AIM OF THE EXERCISE: Beginning with the line that contains "The image size is (638, 780).", transcribe the rest of the listing below exactly, including its last line, and exclude any pictures.

§

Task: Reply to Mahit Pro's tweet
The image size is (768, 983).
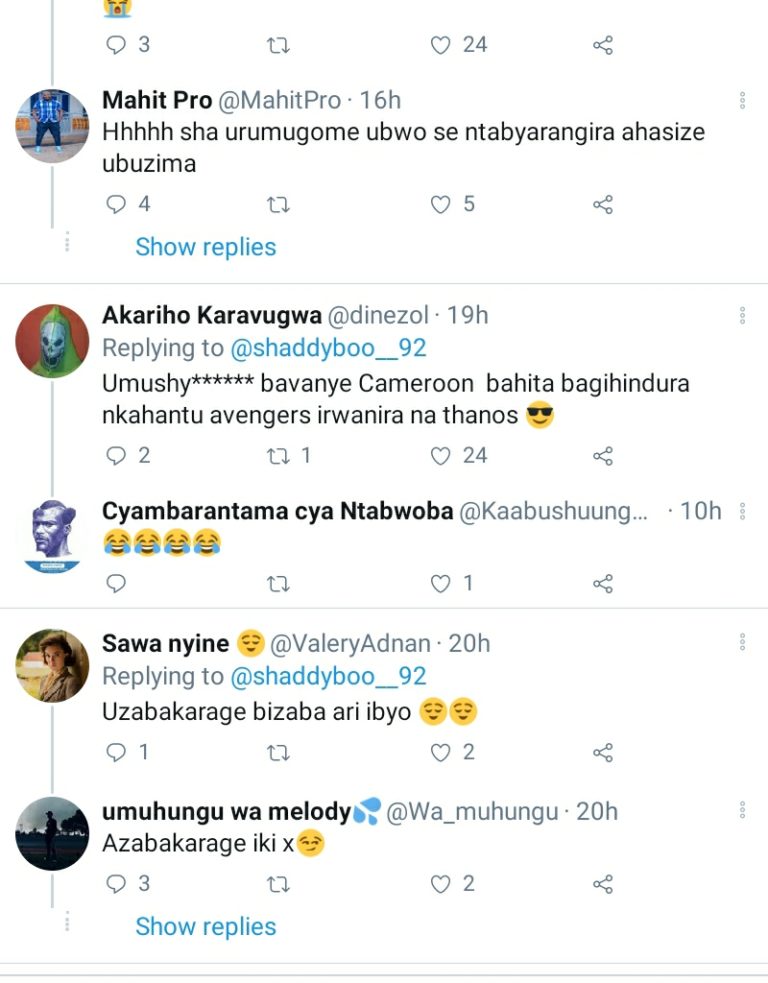Action: (x=117, y=205)
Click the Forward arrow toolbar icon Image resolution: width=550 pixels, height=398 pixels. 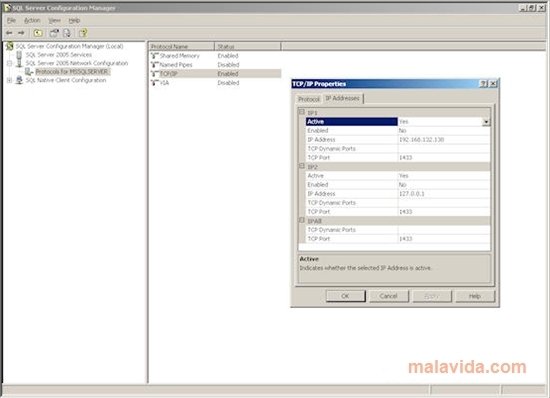coord(21,33)
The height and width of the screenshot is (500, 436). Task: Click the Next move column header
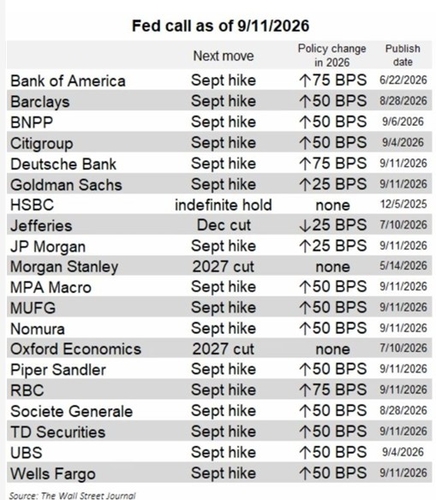(x=223, y=56)
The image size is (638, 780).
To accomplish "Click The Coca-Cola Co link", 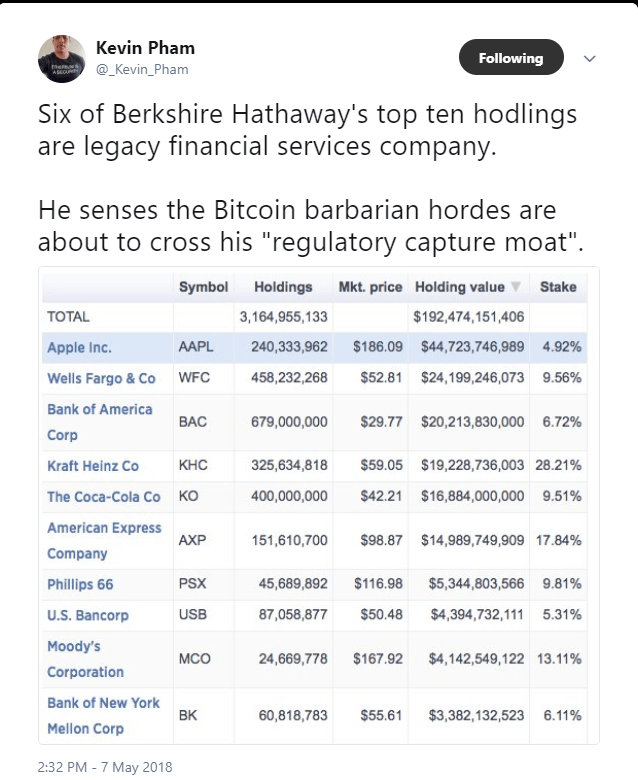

§

PROBLEM SOLUTION:
The image size is (638, 780).
To accomplish "Click The Coca-Cola Co link", 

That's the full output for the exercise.